No es no - Nein ist Nein. Universität von Caracas um die Mittagszeit: Der Campus voller Studenten - viele tragen Aufkleber oder T-Shirts mit dem No. Nein zur Verfassungsänderung, mit der Präsident Hugo Chavez die Begrenzung auf zwei Amtszeiten aufheben will, um bei der nächsten Wahl 2012 erneut antreten zu können. Ende 2007 war Chavez mit einem ähnlichen Referendum knapp gescheitert. Jetzt versucht er es erneut.
Luis, 23, studiert Jura an der Uni Caracas, trägt T-Shirt und Silberkette über dem trainierten Körper. Luis verteilt Flugblätter, die für das Nein am Sonntag werben:
"Die Leute haben schon 2007 die Reform abgelehnt, weil sie nicht wollen, dass immer die gleichen Personen regieren. Viele Studenten kämpfen deshalb für das Nein. Und am 15. Februar werden wir gegen die Verfassungsänderung stimmen."
Vor dem Rathaus von Caracas ganz andere Töne. Hier haben Chavisten ihre Stände aufgebaut. Aus großen Lautsprechern kommen Lieder, die den Comandante und die Revolution besingen. Rafael, 43, ist aus einem Armenviertel hierher gekommen. Er trägt eine Chavez-Mütze und ein abgewetztes Hemd. Er steht den ganzen Tag hier, wie so viele andere Genossen, und verteilt Aufkleber:
"Ich stehe hier aus vielen Gründen. Ich will einen Beitrag leisten für unseren Präsidenten Hugo Chavez, für seine Arbeit der letzten Jahre und für die Revolution."
Das Rathaus hinter dem Stand ist seit Wochen von Chavisten besetzt. Seit den Regionalwahlen im November hat Caracas einen oppositionellen Bürgermeister. Der muss nun von einem provisorischen Büro aus regieren. Die Polizei macht keine Anstalten, das besetzte Rathaus zu räumen.
Überhaupt beklagen Oppositionelle, dass Chavez Anhänger immer militanter werden. In den Armenvierteln gibt es bewaffnete Gruppen, die für sich das Recht beanspruchen, dort für Ordnung zu sorgen. Militante Chavisten haben katholische Einrichtungen mit Tränengas attackiert. Eine Synagoge wurde verwüstet, nachdem Venezuela wegen des Gaza-Krieges den israelischen Botschaften des Landes verwiesen hatte. Es hagelte internationale Proteste, auch wenn Chavez jede Beteiligung von sich weist.

GEGEBENE AUFGABE 1
Gib bitte die Datensätze ab ihrem Anfang bis einschließlich der Zeile mit „Action: [x=1524, y=870]“ als Markdown-Tabelle mit den Spalten „Nummer“ und „Zeile“ wieder. Leerzeilen und Bilder bleiben dabei weg.

BEREITGESTELLTE DATENSÄTZE
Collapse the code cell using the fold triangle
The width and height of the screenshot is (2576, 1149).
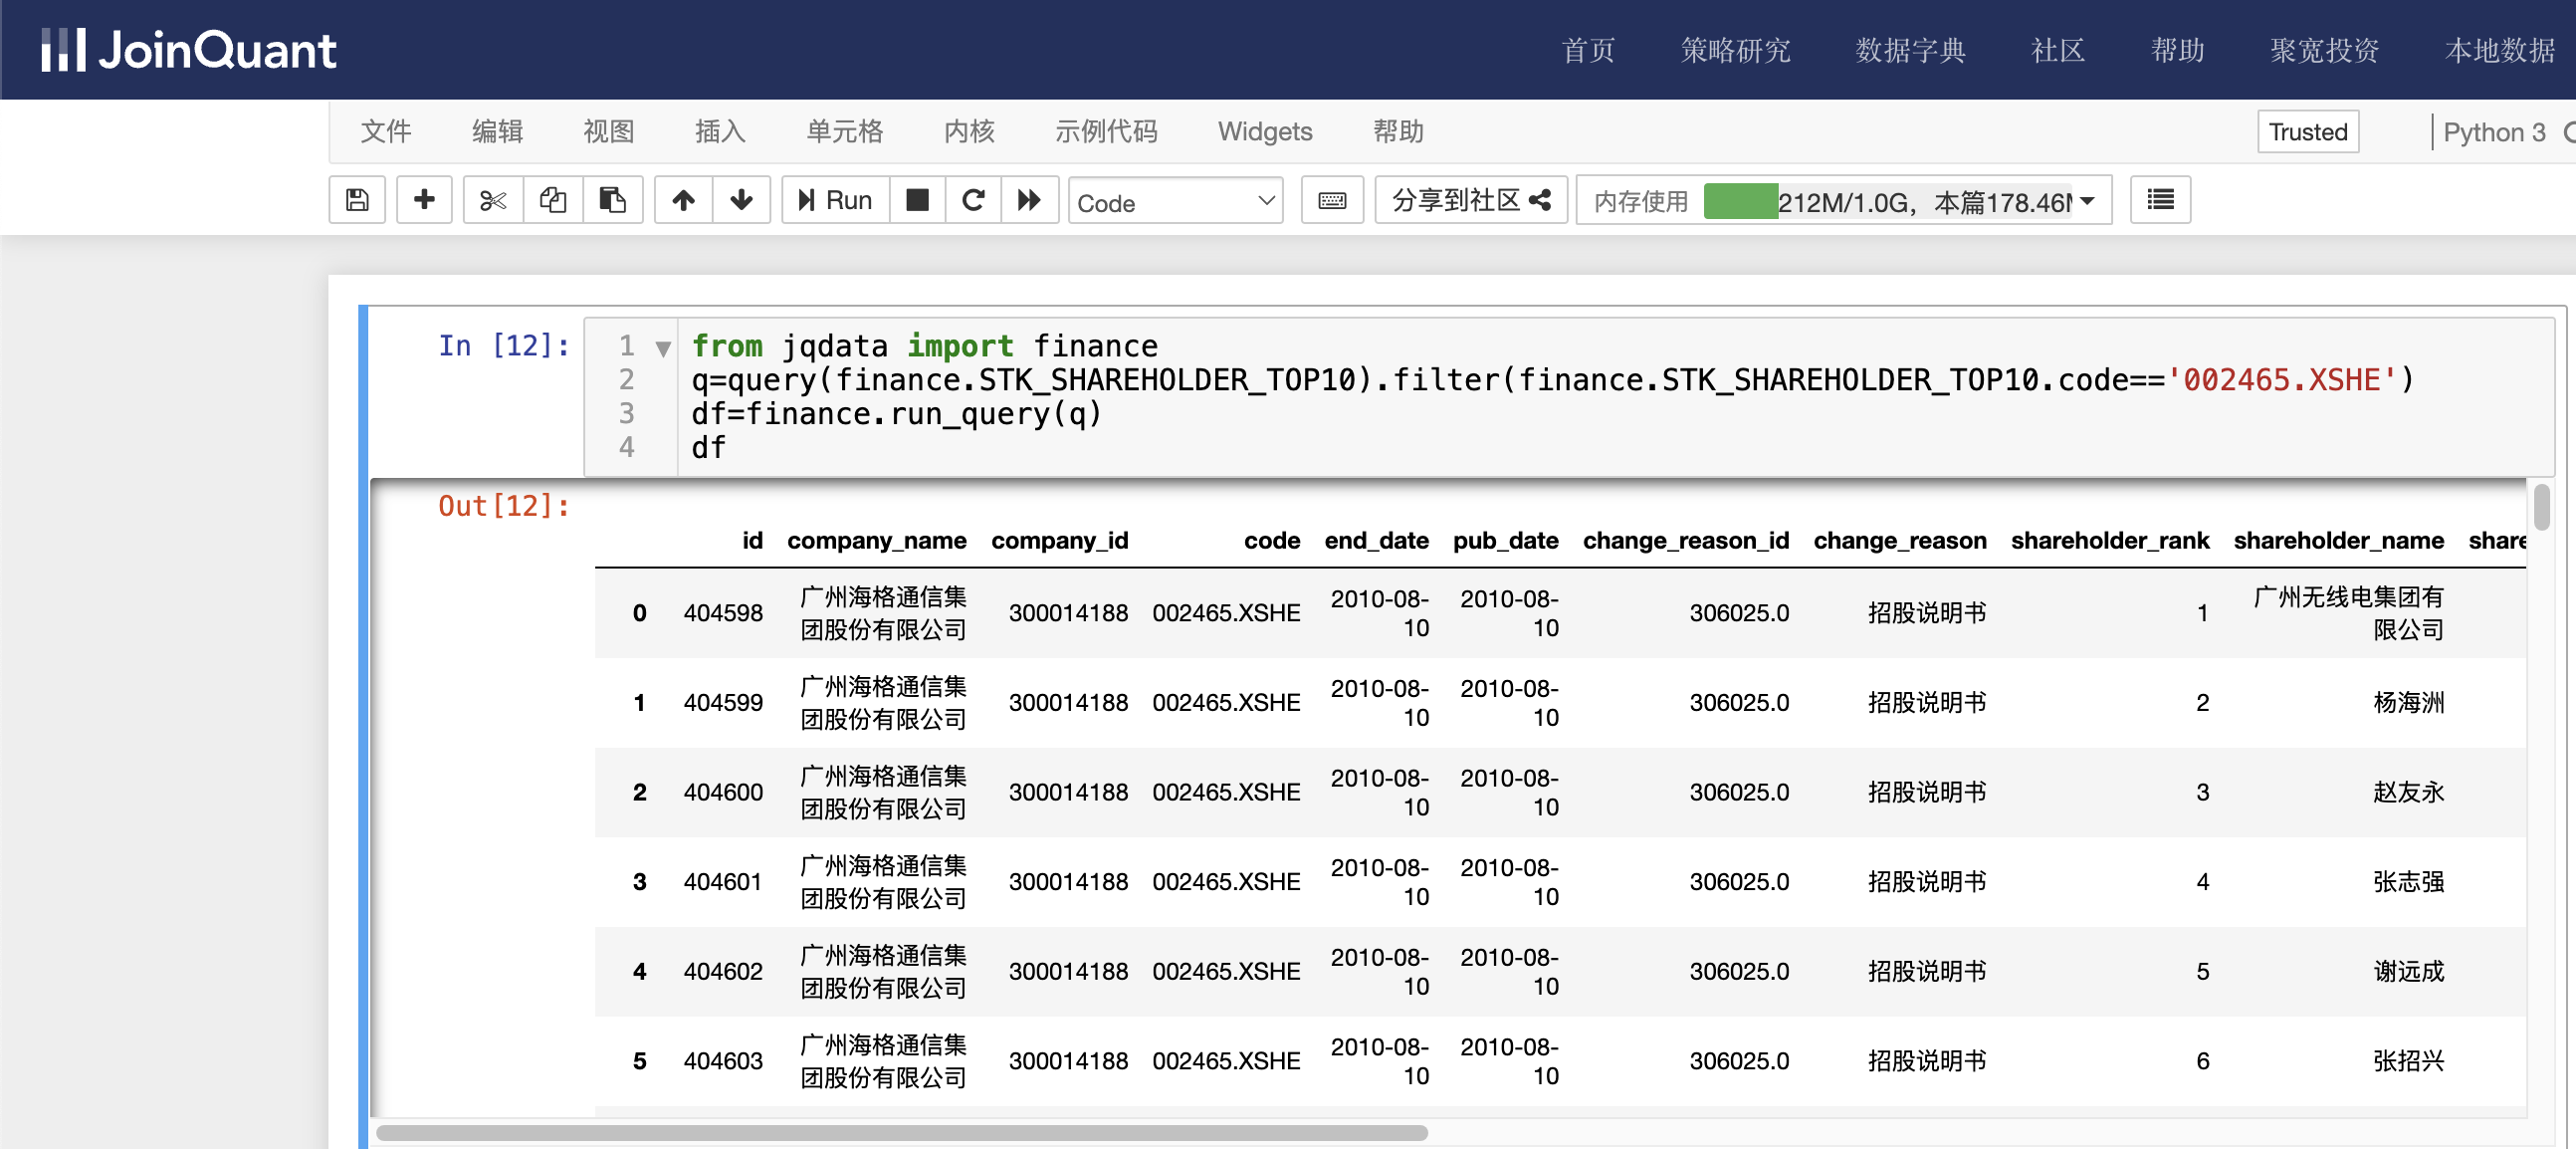click(663, 348)
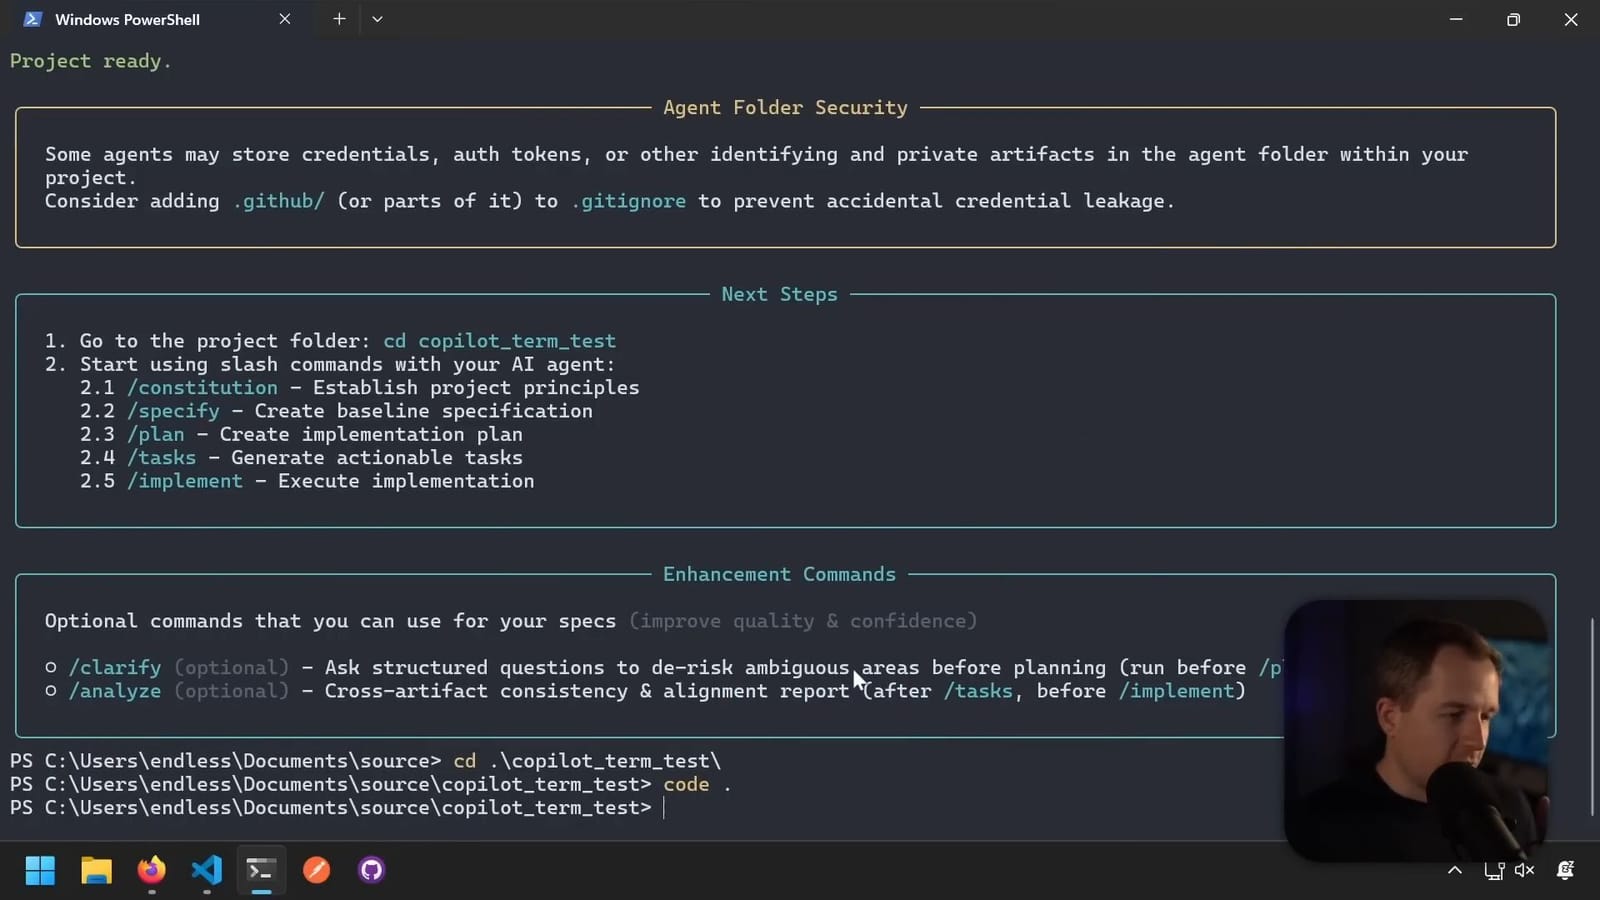The width and height of the screenshot is (1600, 900).
Task: Unmute the system volume in the tray
Action: [x=1524, y=870]
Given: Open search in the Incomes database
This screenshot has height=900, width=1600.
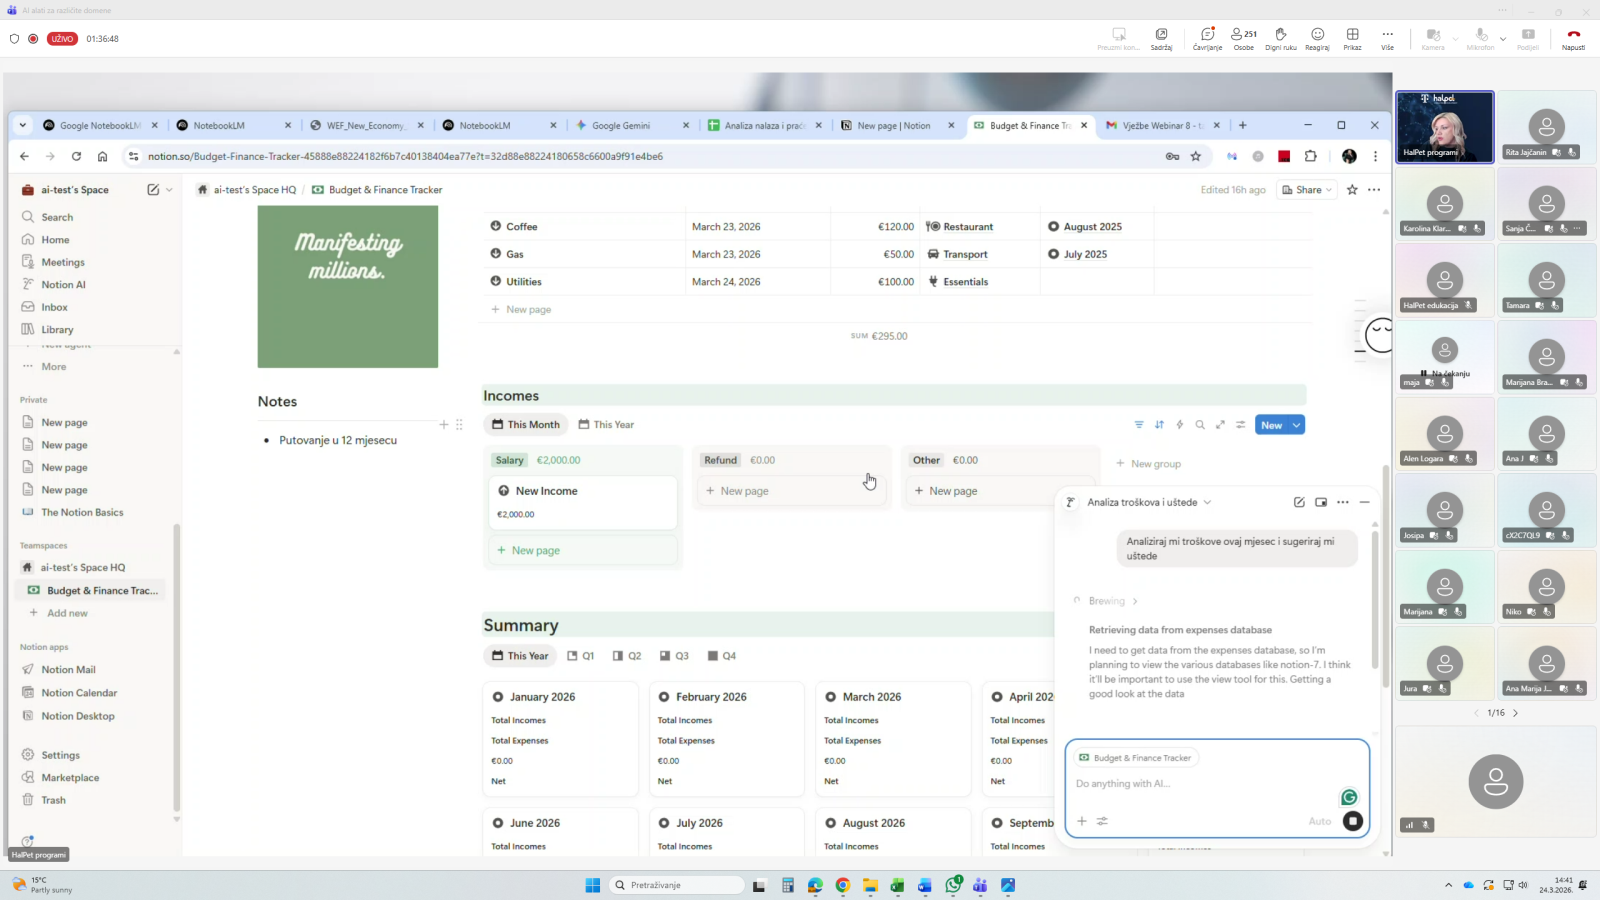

GEGEBENE AUFGABE 2
Führe den Bericht über das Verfassungsreferendum in Venezuela im Anschluss an seinen letzten Satz weiter.

RICHTIGE ANTWORT 1
| Nummer | Zeile |
|---|---|
| 1 | Collapse the code cell using the fold triangle |
| 2 | The width and height of the screenshot is (2576, 1149). |
| 3 | click(663, 348) |
| 4 | The width and height of the screenshot is (1600, 900). |
| 5 | Task: Unmute the system volume in the tray |
| 6 | Action: [x=1524, y=870] |

RICHTIGE ANTWORT 2
Der deutsche Politologe Friedrich Welsch ist seit über 30 Jahren im Land. Auch er beklagt eine zunehmende Militanz der Anhänger des Präsidenten:
"Er hat sicherlich Zauberlehrlinge herangezüchtet und verschiedene Gruppen, die als Kampfgruppen der Revolution angesehen werden und die auch von der Regierung bewaffnet worden sind, Zauberlehrlinge, die er jetzt nicht mehr kontrollieren kann. Deswegen waren wir ja überrascht, in den letzten Tagen einen ganz zahmen Staatspräsidenten zu sehen, der Aufrufe an seine eigenen Leute ausstrahlen ließ, dass sie sich doch bitte schön zurückhalten sollen und nicht sich zu gewaltsamen Akten hinreißen lassen sollen gegen die Opposition."
Das Viertel 23 de enero, 23. Januar. Eine Hochburg der Chavisten im Westen von Caracas. Die Häuser der Armen stehen zwischen riesigen Wohnsilos. Parteimitglied Yoel führt uns rum - durch die Misiones, also die Gesundheitsstationen, die Schulen zur Alphabetisierung und die verbilligten Läden. Alles hier wird finanziert mit den Einnahmen des Ölkonzerns PDVSA, den Chavez teilverstaatlicht hatte:
"Die PDVSA ist wichtig für die Venezulaner, denn jetzt ist PDVSA Teil des Staates und die Mehrheit der Venezulaner profitiert davon. Früher ging das Geld ins Ausland und in die Taschen der wenigen Kapitalisten. Heute geht das Geld direkt ans Volk."
Aber der Chavez-Sozialismus leidet unter den sinkenden Ölpreisen. Von beinah 150 Dollar je Barrel ist er nun auf etwa 40 Dollar gerutscht, viel zu wenig. Denn der venezulanische Haushalt auf sechzig Dollar je Barrel kalkuliert. Und Chavez Sozialismus lebt ausschließlich vom Öl. Der Devisenmangel macht sich schon bemerkbar. Der Import stockt, die Inflation liegt bei rund 30 Prozent.
Carolus Wimmer sitzt als gebürtiger Bayer für die Chavisten im Lateinamerikanischen Parlament, das gegründet wurde, um die Einheit der Länder voranzutreiben. Überall in den Büros hier hängen die Plakate mit dem Si.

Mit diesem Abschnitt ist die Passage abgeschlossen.